• [Exercise passage]:
····················

"You do feel like you're in someone else's body, because I had never known a strong heartbeat," explains Mehreen following her heart transplant

'I couldn't sleep for days after undergoing my heart transplant'

Mehreen Ahmed had never known a strong heartbeat. In 2023, the 23-year-old who suffered from cardiomyopathy had a successful heart transplant. A year later the Nottingham University graduate ran the Great North Run

by · The Mirror

A young woman said her new heartbeat was so strong after a transplant she was unable to sleep for days. Mehreen Ahmed, 23, went from gasping for breath after just reading in bed - to completing the Great North Run just a year later.

She was diagnosed with dilated cardiomyopathy at the age of 15, a condition which causes the heart's muscle walls to become thin and stretched, so they cannot pump blood around the body properly.

Medication kept her heart stable but last year revising for final exams at the University of Nottingham she was so ill she "couldn't walk 10 steps". She was taken to the Freeman Hospital in Newcastle and had her new heart in June 2023.

Mehreen running in the Great North Run half marathon

Mehreen from Louth in Lincolnshire, told the BBC: "You do feel like you're in someone else's body, because I had never known a strong heartbeat. "It was so strong that usually you can't sleep for the first couple of days. You know when you change a clock in the house and the ticking puts you off?"

Now, Miss Ahmed is hoping to encourage more people to donate this “beautiful gift” especially ethnic minority groups. Figures from NHS Blood and Transplant show that, in the 12 months to April, only 32% of families of patients from ethnic minority groups agreed to donate their relative's organs, compared with 65% for white donors.

Mehreen graduated from Nottingham University with a degree in neuroscience

A year after the transplant, Miss Ahmed graduated from university with a degree in neuroscience. "It was very emotional," she recalled. "I remembered my donor because without them, I wouldn't be crossing that stage and throwing my hat in the air."

In September, she took part in the Great North Run to give something back to the city where she received her new heart. She added: "I don’t think I will ever be able to fully express my gratitude to a family who had to suffer such tremendous loss and give a final gift so precious, so that someone like me could live again."

····················

• [Extracted records]:

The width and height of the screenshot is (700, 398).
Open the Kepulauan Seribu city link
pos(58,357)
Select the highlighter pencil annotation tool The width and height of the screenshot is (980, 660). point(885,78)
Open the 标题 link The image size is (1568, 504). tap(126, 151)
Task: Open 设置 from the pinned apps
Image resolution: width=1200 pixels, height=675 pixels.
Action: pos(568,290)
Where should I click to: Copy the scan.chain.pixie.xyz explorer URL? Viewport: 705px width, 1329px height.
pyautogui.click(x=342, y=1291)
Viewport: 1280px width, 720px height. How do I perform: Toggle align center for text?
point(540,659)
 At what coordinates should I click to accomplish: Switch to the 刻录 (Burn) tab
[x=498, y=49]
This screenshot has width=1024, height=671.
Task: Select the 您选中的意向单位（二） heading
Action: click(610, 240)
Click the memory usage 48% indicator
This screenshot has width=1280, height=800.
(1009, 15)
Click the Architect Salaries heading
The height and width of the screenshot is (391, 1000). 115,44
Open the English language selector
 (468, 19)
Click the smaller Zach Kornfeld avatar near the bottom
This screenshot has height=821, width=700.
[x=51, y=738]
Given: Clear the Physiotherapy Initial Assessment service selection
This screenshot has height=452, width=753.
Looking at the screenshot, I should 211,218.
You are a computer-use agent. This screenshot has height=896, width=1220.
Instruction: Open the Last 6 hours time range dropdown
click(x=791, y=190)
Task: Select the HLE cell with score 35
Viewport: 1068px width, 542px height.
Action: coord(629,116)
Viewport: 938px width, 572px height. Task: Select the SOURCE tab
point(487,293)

····················

• [Explore the material]:
A - According to the heart transplant article, why was Mehreen unable to sleep for days after her transplant?
B - List every organization or institution named in the heart transplant article.

• [Answers to this exercise]:
A - Her new heartbeat was so strong that it kept her awake, because she had never known a strong heartbeat before. She compares it to changing a clock in the house and being put off by the ticking.

B -
- The Mirror
- University of Nottingham (also called Nottingham University)
- Freeman Hospital
- BBC
- NHS Blood and Transplant